California to enact ground-breaking ESG disclosure bill

Governor also sues Big Oil for decades of pollution and ‘deception’

The battle in the US over how far to take the effort on ESG and how accountable corporates are for past failings has been ramped up as California Governor Gavin Newsom said he would sign legislation requiring large companies to disclose their carbon footprints.

This would potentially put the state ahead of federal regulators on the management of corporate climate risks.

This followed the news on Friday that Governor Newsom and Attorney General Rob Bonta would sue Big Oil for more than 50 years of alleged deception, cover-up and damage.

The California State senate approved the bill, which mandates greenhouse gas emissions disclosure, last week. This means that it becomes law if signed by the Governor.

He was asked at the start of Climate Week in New York, a series of events that coincided with the UN General Assembly, whether he would sign the bill. According to news agency Reuters Newsom replied: “Of course I will sign that bill.”

The bill will require companies earning more than $1bn a year and operating in California to measure a range of emissions including a category linked to supply chains and end-users, known as Scope 3.

Scope 2 emissions are indirect emissions from the generation of purchased energy. Scope 3 emissions are all indirect emissions, not included in scope 2, that occur in the reporting company’s value chain. This includes both upstream and downstream emissions.

California is ahead of the curve in the US on this matter as the Securities and Exchange Commission (SEC) is yet to issue any guidance.

But business, of course, is not convinced of the bill. According to the New York Times, the California Chamber of Commerce reportedly described the bill as a “costly mandate that will negatively impact businesses of all sizes in California and will not directly reduce emissions”.

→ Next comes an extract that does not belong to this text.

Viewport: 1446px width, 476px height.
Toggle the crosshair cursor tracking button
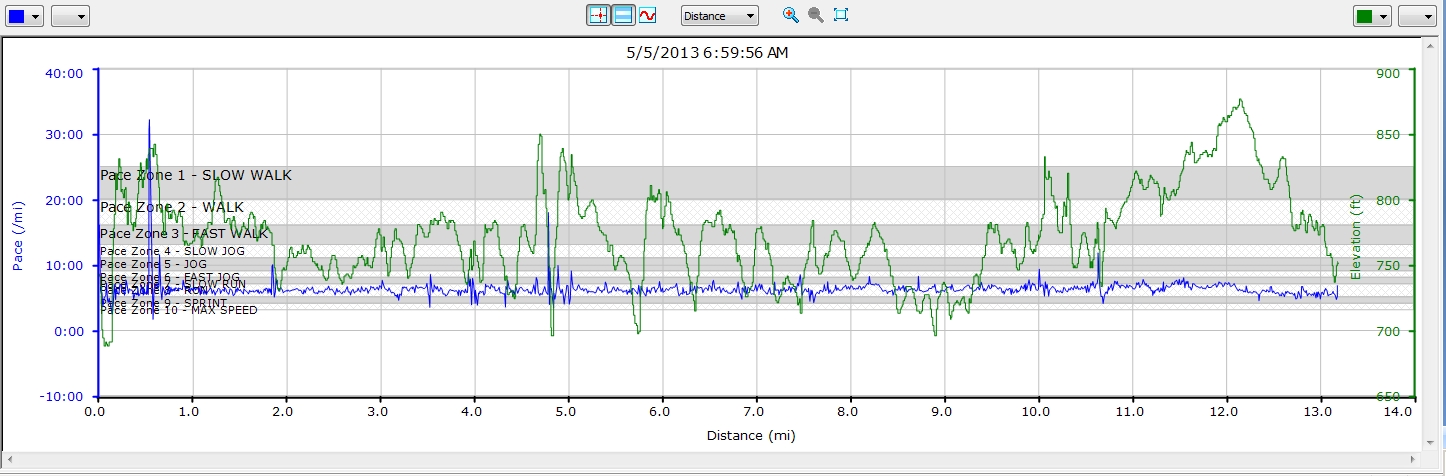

On the Friday before the announcement on disclosures, Governor Newsom and Attorney General Bonta announced that California is suing Big Oil “for more than 50 years of deception, cover-up and damage that have cost California taxpayers billions of dollars in health and environmental impacts”.

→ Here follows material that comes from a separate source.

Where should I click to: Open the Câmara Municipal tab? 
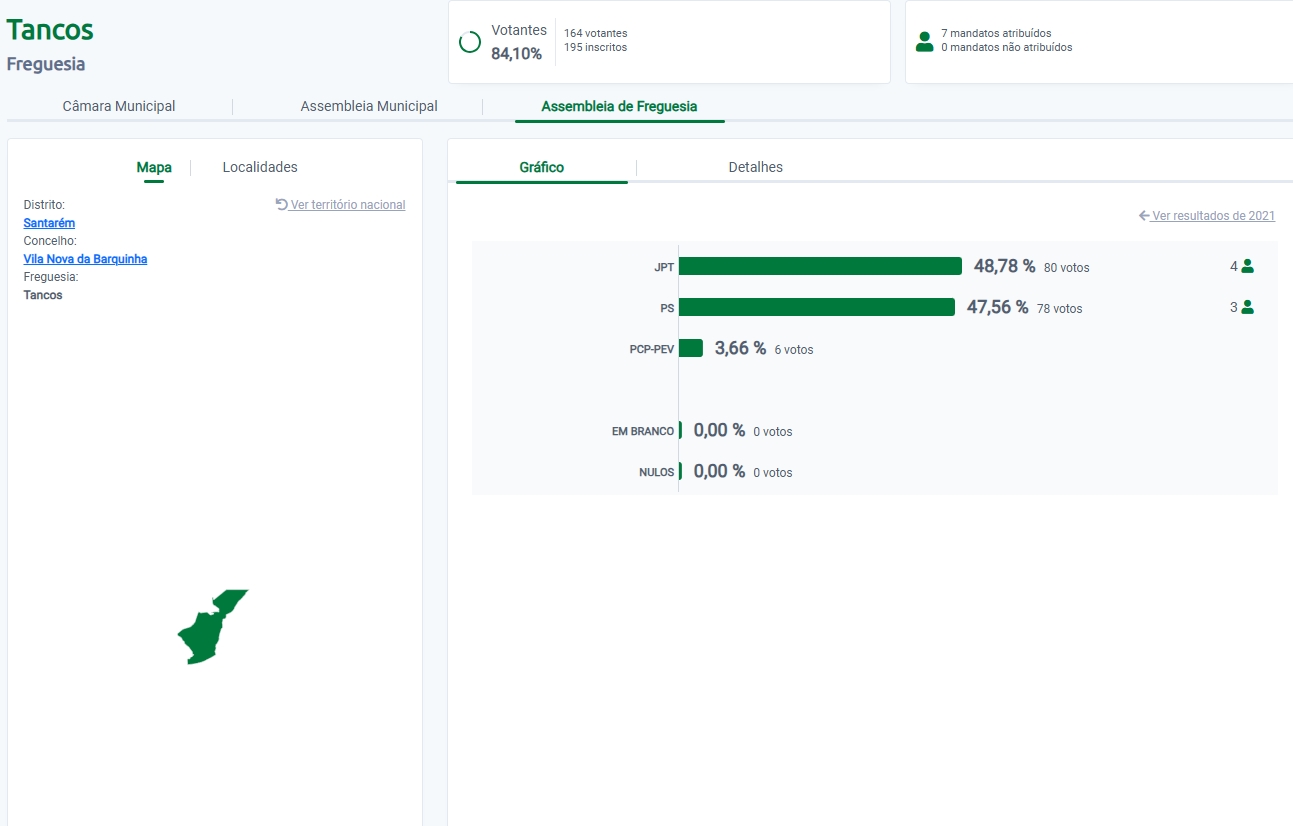pyautogui.click(x=119, y=106)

“Oil executives deceived the public for decades about how fossil fuels are hurting our health and destroying our planet, protecting their own profits while sticking taxpayers with the bill for the damages. California is suing these big polluters to hold them accountable for their decades of deception, cover-up, and billions of dollars in harm done to our state,” they said.

Five of the world’s largest oil companies – Exxon, Shell, Chevron, ConocoPhillips and BP – and their subsidiaries are named in the suit.

The American Petroleum Institute is also named for allegedly promoting disinformation.

The suit states that it orders the oil companies to:

  • Pay for the costs of their impacts to the environment, human health and Californians’ livelihoods, and to help protect the state against the harms that climate change will cause in years to come.
  • Prohibit oil companies from engaging in further pollution and destruction of California communities and natural resources.
  • Levy financial penalties on Big Oil for allegedly lying to the public, and order the industry to immediately stop its ongoing efforts to deceive or misinform about their catastrophic impacts.
  • Award punitive damages to the state to punish these companies for their misconduct.

Governor Newsom said: “For more than 50 years, Big Oil has been lying to us – covering up the fact that they’ve long known how dangerous the fossil fuels they produce are for our planet. It has been decades of damage and deception. Wildfires wiping out entire communities, toxic smoke clogging our air, deadly heat waves, record-breaking droughts parching our wells. California taxpayers shouldn’t have to foot the bill. California is taking action to hold big polluters accountable.”